Hello everyone! Today I thought I would talk to you about my recent discovery of minimalism and give a little bit of background about what minimalism means to me. I hope that you might find this relatable in some way but also that it might inspire you to consider your own habits and whether you can incorporate it into your own life.
I have called this video shopper to minimalist. Whilst I considered the title Shopaholic to Minimalist, I think there are different interpretations of the definition of a shopaholic. What might be a lot of shopping to one person might not be to another. I think I sit somewhere in the middle. Since I was 17, with my first full-time job as an apprentice, I have had my own money. Other than a little rent to my parents, this money was mine to spend as I pleased. Like anyone, I enjoyed the thrill of spending money and buying new things. If I found an item I liked I would buy it in a few colours; never did I worry about where I would store these things. I would find a way. Usually, it would be bags, shoes, scarves and makeup, but on the odd occasion, I would splurge on clothes.
I wasn’t the happiest of people in my later teens and often felt lost in the world. I lacked confidence in myself and experienced some depression. This certainly impacted on my spending habits and I would buy things to fill that void and give me something to focus on. However, I was brought up to be careful with money and this meant that I was also conscious of trying to be sensible and save.
Happily, I managed to find a balance between spending and saving. Yes, I was buying things I didn’t really need but I was also creating savings. I eventually spent these savings buying my own home which I still live in and love. However, it is a two bedroom flat rather than a mansion. Whilst a two-bedroom flat is plenty of space, it often felt cluttered and I would often feel this sense of embarrassment when people arrived unexpectedly.
I used to find that quite stressful but still I didn’t do anything about it. I would see the piles of paperwork building up and my brain would recognise and process the idea of going through it each time I looked that way. With a negative thought attached to it, I was constantly feeding my brain with negativity without even realising it. Of course, the bigger the pile gets, the bigger the task to go through it and the worse the thought of it would be. Looking back it seems like madness.

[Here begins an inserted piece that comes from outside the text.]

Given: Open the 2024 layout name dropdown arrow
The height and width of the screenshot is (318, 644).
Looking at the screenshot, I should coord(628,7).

Step one is the downsizing process through decluttering, hence my decluttering videos. I have heard others say that this was difficult for them but that hasn’t been my experience so far. It hasn’t been a walk in the park but I have made swift, firm decisions about items that I have deliberated over for years. It feels somewhat surreal but also fantastic. To feel stronger and more confident in those decisions, to stand firm and not worry about the potential regret is empowering.
One of the standout things for me is the thought of the money spent. Whether I am recycling the items, giving them to family and friends or sending them off to a charity shop, the financial aspect has been the toughest hurdle. I have had to stay strong and not let that sway my judgement. It has also made me realise how much I used to buy in a bid to achieve my fantasy self. It was often about who I wanted to be rather than who I was, especially when it came to clothes. I am not sure that I have conquered that entirely but I feel in a better place with it.

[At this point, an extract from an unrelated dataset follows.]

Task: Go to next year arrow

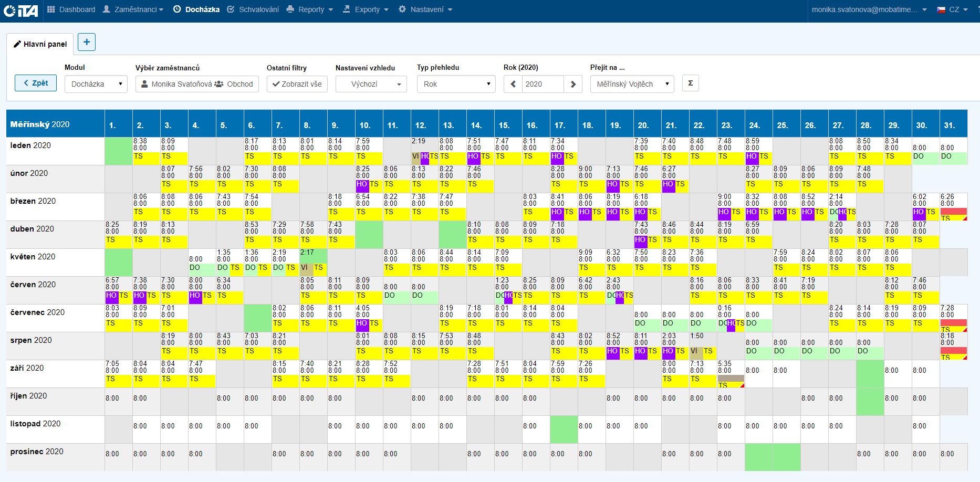Action: point(573,84)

Whilst I am far from being a true minimalist, I am definitely on a journey. I love the idea of minimalism and am thoroughly enjoying the decluttering process I have underway. In addition, I really enjoy practising it when shopping. It isn’t easy but as much as I love the feeling of bringing something new home, I also enjoy the win of choosing not to buy something that I know I don’t really need. It has taken me a long time but suddenly I have become aware of the pure joy that a clutter-free space brings me. Happily, this is currently something that remains at the forefront of my mind, enabling me to make those tough decisions when Aldi’s gorgeous stationary range calls to me.
As I said though, I am still on a journey. I already know that once I have decluttered everything I will need to go through my belongings again. The more you declutter, the easier it becomes. I also know that I have kept items this time around just to see if I will use them again. This isn’t a negative thing though, I see where I am as stage one. The reality is I am looking forward to the challenge of reconsidering everything with a more experienced perspective.
Then, once the decluttering is complete I will be embarking on a life of striving not to re-clutter… I can just imagine that little devil on my shoulder encouraging me to fill the space I have created. This remains to be seen but I am currently feeling strong and that feels good.